Microsoft moved ahead on its commitment to deliver unified communications (UC) solutions when it announced the latest version of its Web-conferencing service, Microsoft Office Live Meeting 2007, this week at Tech Ed 2007. The new release emphasizes multiple areas of improvement: simplifying the user experience, enabling “engaged” attendees at meetings, supporting different types of meetings, and “bringing all the information together in one place by providing integrated, rich media that pulls together audio and video content into one console,” said Roger Murff, Microsoft’s director of unified communications marketing. (To view a video of Roger's comments, click here.)

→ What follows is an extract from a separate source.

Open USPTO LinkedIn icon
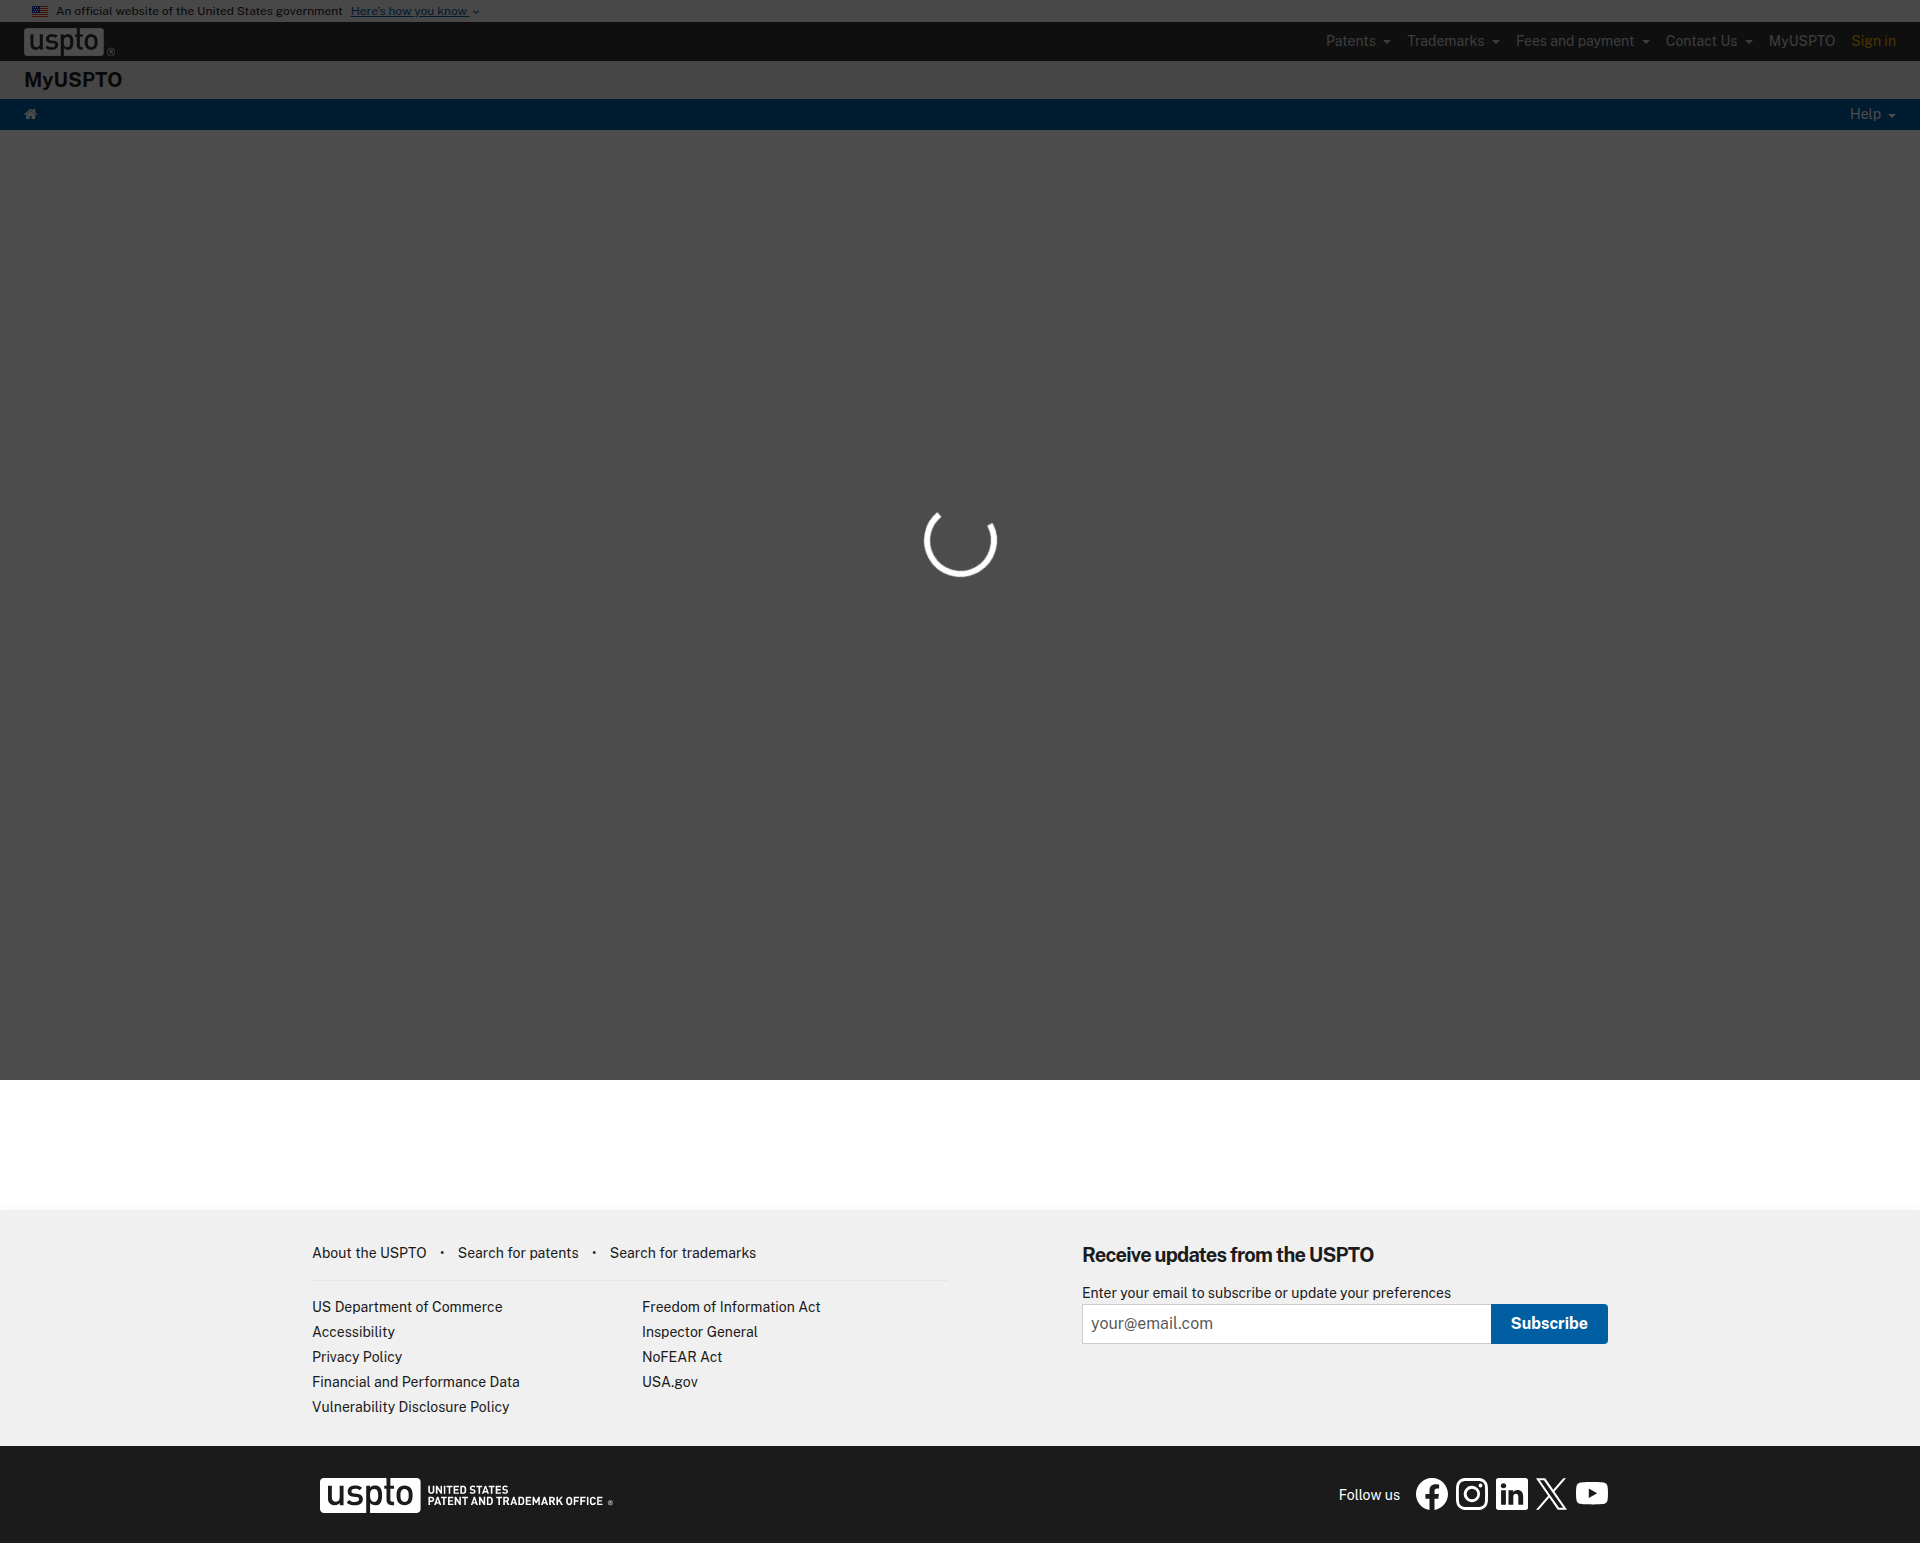1920x1543 pixels. pos(1511,1494)
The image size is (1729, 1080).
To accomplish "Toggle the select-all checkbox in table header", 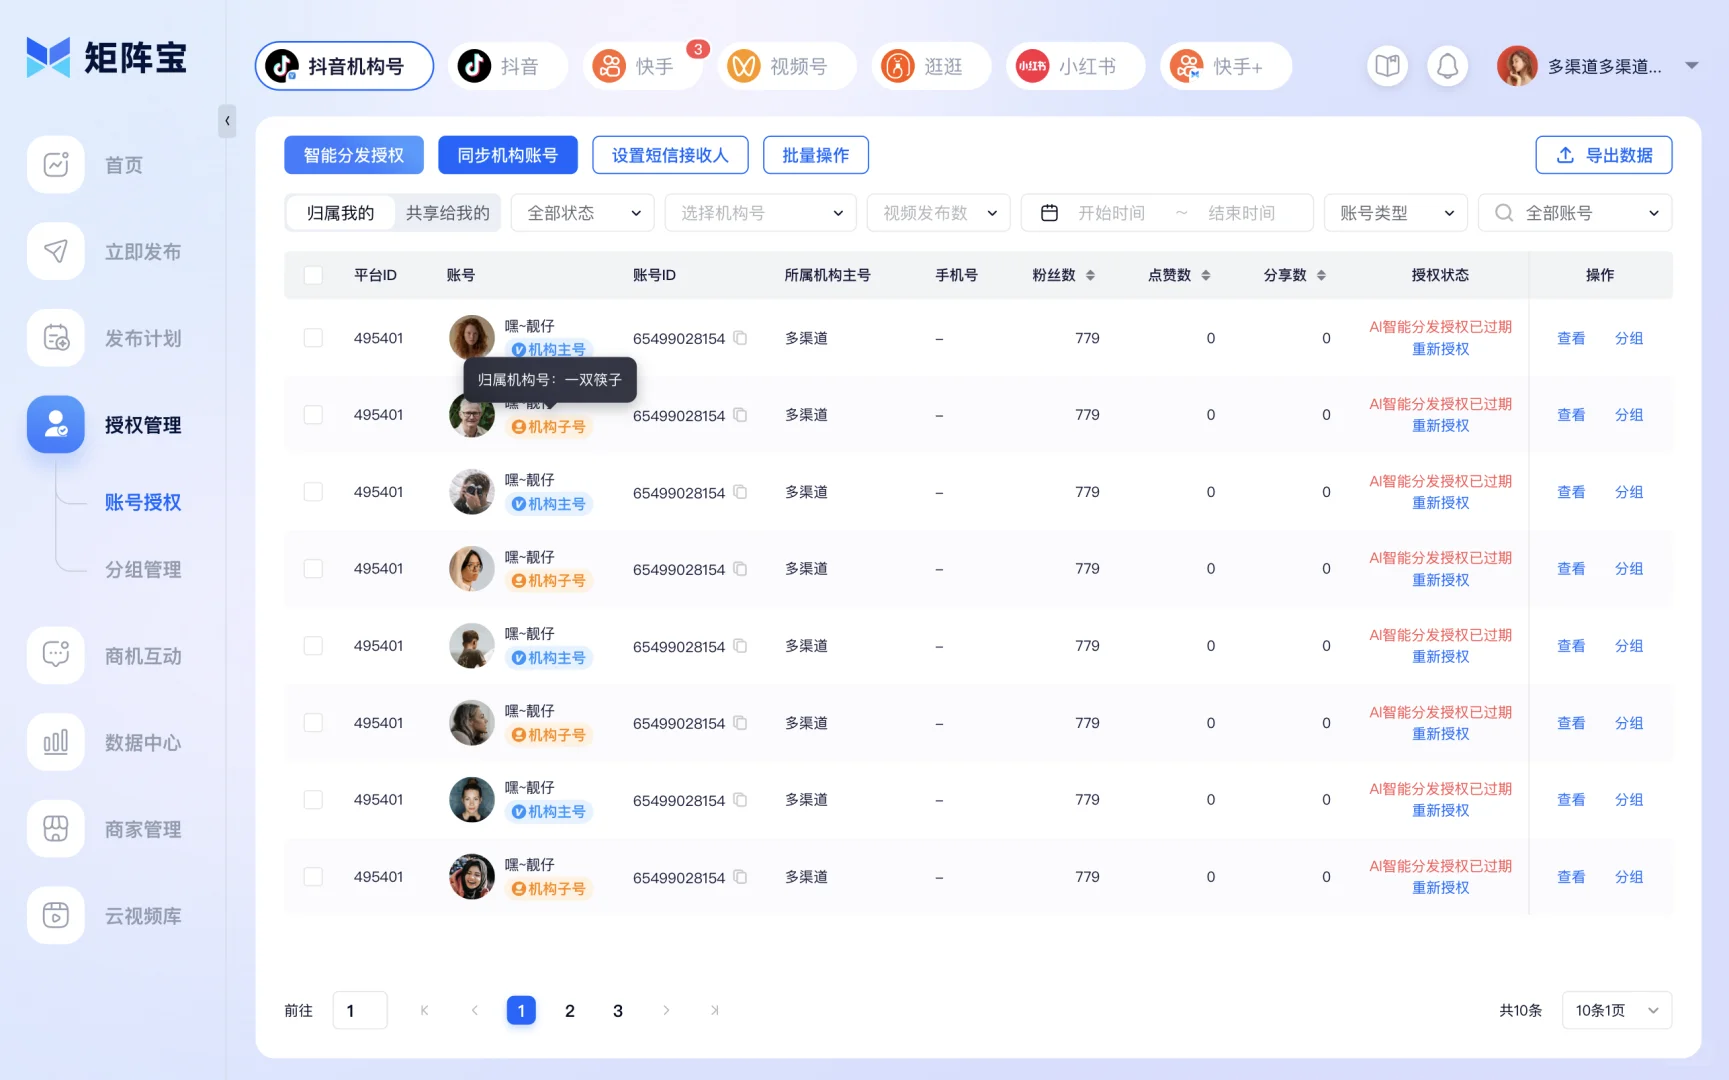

The goal of the new Live Meeting, says Murff, “is to enable a face-to-face experience” in Web meetings through features such as rich media presentation, offering a choice between two-way regular phone and VoIP audio, and support for live Webcam video and 360-degree panoramic video. The latter feature is possible with the new Microsoft Roundtable, a hardware/software product that includes a 360-degree Web camera and will be available this fall.

The new Live Meeting is based on the same technology as Office Communications Server (OCS) 2007, now in beta and also due to be released this fall. Murff said that the releases support Microsoft’s software-plus-services strategy, which makes solutions available as both a hosted service, as Live Meeting is, and software that’s run and managed onsite (e.g., OCS), to give customers a choice.

The product is a step toward true UC; it offers various audio and video options but isn’t integrated with Exchange Server 2007, for example. (OCS 2007 offers some degree of integration with Exchange 2007, however). Nonetheless, the upcoming release is significant for how much it will improve the quality of the Web and videoconference experience for participants.